Kepala sekolah harus lebih dahulu berusaha menjadi teladan bagi guru dan
seluruh warga sekolah. Jika saya mengharapkan kedisiplinan, saya harus
menunjukkan kedisiplinan. Jika saya menginginkan komunikasi yang baik, saya
harus memulainya dari cara saya berkomunikasi. Jika saya berharap guru mau
menerima masukan dan memperbaiki diri, saya pun harus terbuka terhadap masukan.
Dari
pengalaman tersebut, saya semakin menyadari bahwa membangun karakter murid pada
dasarnya juga merupakan proses membangun diri kita sebagai pendidik.

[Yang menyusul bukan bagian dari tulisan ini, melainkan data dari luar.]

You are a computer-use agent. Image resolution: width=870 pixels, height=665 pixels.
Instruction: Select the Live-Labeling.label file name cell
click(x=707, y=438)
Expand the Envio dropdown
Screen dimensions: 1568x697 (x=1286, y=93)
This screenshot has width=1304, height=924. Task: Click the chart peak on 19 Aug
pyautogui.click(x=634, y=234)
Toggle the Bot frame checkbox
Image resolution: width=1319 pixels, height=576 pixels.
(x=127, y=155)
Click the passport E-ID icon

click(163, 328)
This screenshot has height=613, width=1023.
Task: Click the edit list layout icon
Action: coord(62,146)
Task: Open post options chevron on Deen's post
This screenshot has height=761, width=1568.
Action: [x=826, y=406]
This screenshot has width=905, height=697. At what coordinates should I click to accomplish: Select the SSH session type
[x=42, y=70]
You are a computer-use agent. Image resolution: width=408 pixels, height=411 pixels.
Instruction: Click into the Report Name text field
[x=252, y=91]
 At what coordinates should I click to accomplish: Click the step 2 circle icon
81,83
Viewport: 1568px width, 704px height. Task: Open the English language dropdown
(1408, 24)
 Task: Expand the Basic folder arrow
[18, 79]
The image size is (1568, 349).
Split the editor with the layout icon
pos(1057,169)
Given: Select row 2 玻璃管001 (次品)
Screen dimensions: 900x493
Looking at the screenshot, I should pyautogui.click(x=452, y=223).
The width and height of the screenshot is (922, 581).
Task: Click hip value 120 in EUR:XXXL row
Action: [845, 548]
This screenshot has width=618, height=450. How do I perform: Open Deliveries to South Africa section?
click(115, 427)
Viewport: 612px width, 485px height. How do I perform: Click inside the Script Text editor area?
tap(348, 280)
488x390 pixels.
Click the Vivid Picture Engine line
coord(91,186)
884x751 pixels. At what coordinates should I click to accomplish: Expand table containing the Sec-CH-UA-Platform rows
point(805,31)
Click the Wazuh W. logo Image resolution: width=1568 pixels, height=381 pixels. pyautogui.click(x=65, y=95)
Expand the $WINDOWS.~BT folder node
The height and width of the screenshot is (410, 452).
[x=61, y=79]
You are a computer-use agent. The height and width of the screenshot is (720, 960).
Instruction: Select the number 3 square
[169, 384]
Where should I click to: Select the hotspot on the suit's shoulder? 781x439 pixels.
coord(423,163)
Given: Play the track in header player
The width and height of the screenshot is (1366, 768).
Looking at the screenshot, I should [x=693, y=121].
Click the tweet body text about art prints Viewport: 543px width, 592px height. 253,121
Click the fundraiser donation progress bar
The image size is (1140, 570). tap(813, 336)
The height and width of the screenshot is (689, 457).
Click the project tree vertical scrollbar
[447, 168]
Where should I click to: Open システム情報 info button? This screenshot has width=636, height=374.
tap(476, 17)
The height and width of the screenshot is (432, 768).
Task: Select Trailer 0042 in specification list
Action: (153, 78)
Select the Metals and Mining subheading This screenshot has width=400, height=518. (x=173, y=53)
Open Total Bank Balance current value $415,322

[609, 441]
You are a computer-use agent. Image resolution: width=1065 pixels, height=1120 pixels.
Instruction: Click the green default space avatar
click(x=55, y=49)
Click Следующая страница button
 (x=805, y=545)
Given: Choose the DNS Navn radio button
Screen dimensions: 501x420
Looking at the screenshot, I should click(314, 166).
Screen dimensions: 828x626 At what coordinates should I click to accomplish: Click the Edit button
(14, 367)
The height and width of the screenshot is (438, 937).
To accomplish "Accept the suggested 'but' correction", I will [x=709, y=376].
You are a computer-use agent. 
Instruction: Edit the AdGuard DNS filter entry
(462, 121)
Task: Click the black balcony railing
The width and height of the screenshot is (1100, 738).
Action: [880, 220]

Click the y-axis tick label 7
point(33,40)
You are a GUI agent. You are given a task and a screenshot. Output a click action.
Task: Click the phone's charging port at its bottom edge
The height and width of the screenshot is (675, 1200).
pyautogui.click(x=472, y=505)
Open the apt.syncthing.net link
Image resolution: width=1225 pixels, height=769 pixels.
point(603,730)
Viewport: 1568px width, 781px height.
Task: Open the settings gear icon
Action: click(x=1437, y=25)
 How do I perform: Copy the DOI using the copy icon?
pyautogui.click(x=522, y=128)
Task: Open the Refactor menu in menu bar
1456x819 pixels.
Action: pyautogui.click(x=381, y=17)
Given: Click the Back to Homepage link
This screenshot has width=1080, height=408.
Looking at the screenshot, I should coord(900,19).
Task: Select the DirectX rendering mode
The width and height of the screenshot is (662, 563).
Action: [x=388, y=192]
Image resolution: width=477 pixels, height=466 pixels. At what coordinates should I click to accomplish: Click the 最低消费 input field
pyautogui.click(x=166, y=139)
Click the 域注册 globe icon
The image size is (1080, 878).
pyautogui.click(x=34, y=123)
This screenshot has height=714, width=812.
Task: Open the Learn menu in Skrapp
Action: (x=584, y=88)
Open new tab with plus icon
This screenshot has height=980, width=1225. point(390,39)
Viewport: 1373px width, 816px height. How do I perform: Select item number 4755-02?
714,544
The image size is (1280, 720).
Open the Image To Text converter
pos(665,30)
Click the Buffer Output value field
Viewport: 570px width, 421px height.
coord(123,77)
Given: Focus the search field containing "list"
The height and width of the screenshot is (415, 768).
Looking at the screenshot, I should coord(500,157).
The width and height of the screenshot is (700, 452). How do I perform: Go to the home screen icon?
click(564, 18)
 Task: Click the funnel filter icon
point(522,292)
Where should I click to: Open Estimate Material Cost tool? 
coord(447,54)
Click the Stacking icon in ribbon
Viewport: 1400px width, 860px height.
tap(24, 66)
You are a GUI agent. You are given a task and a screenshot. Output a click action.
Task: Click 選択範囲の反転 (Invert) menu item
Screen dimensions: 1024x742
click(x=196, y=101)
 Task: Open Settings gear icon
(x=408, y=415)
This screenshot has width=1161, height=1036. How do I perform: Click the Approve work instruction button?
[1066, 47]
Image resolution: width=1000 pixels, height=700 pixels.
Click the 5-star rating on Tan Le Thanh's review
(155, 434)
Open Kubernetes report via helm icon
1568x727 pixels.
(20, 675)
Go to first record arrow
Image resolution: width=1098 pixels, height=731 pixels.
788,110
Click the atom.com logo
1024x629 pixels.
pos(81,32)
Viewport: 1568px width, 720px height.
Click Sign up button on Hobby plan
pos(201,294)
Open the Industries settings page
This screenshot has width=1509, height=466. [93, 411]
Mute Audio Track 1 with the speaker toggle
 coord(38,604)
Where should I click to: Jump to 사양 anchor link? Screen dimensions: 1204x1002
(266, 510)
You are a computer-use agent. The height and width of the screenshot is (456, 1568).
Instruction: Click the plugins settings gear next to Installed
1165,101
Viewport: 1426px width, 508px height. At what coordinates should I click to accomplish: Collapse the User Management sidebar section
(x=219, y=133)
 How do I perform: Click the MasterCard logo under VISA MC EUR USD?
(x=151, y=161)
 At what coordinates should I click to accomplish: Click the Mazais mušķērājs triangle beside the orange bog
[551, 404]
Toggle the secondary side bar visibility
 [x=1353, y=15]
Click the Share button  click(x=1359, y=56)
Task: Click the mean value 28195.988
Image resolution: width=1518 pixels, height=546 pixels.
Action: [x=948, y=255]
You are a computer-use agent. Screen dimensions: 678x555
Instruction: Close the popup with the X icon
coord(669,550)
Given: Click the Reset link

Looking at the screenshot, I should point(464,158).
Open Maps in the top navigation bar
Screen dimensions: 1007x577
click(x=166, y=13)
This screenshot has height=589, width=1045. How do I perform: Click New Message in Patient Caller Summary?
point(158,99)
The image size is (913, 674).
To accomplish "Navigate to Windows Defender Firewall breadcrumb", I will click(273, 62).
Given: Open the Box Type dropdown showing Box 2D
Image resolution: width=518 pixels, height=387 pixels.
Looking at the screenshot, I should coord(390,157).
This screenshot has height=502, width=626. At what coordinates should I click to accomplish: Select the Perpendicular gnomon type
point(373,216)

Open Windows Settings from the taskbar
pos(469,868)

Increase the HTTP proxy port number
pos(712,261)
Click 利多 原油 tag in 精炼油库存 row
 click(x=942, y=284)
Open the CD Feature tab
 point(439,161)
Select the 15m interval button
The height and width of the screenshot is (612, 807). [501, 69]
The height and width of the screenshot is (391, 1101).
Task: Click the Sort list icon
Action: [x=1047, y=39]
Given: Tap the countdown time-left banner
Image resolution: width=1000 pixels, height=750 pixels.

Kadang-kadang kita terlalu sibuk memikirkan bagaimana mengubah perilaku murid,
tetapi lupa bertanya apakah perilaku kita sudah memberikan contoh yang baik.
Pertanyaan itu menjadi refleksi penting bagi saya sebagai kepala sekolah:
sudahkah saya dan para guru menjadi pribadi yang ingin kami lihat tumbuh dalam
diri murid?
Saya
percaya bahwa hasil pendidikan karakter tidak selalu dapat dilihat dalam waktu
singkat. Mungkin hari ini murid hanya melihat dan meniru. Namun, kebiasaan yang
mereka lihat berulang kali dapat menjadi bagian dari cara mereka berpikir dan
bertindak. Apa yang dilakukan guru hari ini mungkin baru terasa manfaatnya
bertahun-tahun kemudian, ketika murid tumbuh menjadi pribadi yang mampu membawa
nilai-nilai tersebut dalam kehidupan mereka.
Pada
akhirnya, pendidikan karakter bukan sekadar membuat murid patuh terhadap
aturan. Tujuan yang lebih penting adalah membantu mereka tumbuh menjadi pribadi
yang bertanggung jawab, jujur, peduli, disiplin, mampu menghargai orang lain,
dan mampu mengambil keputusan yang baik. Untuk mencapai tujuan tersebut,
sekolah membutuhkan budaya yang mendukung. Budaya itu tidak lahir hanya dari
dokumen atau program, tetapi dari kebiasaan yang dilakukan secara konsisten
oleh orang-orang di dalamnya.
Sebagai
kepala sekolah, saya ingin terus membangun lingkungan sekolah yang tidak hanya
berorientasi pada prestasi akademik, tetapi juga menjadi tempat tumbuhnya
manusia yang berkarakter. Saya percaya bahwa langkah pertama bukanlah meminta
murid berubah, melainkan mengajak diri sendiri dan seluruh warga sekolah untuk
terus memberikan contoh yang baik. Murid mungkin tidak selalu mengingat semua
nasihat yang pernah kita sampaikan, tetapi mereka akan mengingat bagaimana guru
memperlakukan mereka, bagaimana guru menegur ketika mereka melakukan kesalahan,
dan bagaimana guru memberikan contoh dalam kehidupan sehari-hari.
Dari
keteladanan guru, karakter murid tumbuh. Dari kebiasaan baik, budaya sekolah
terbentuk. Dan dari budaya sekolah yang kuat, kita sedang menyiapkan masa depan
anak-anak yang lebih baik. Itulah sebabnya, bagi saya, menjadi teladan bukan
sekadar bagian dari tugas seorang guru atau kepala sekolah. Keteladanan adalah
cara kita meninggalkan jejak yang baik dalam kehidupan murid.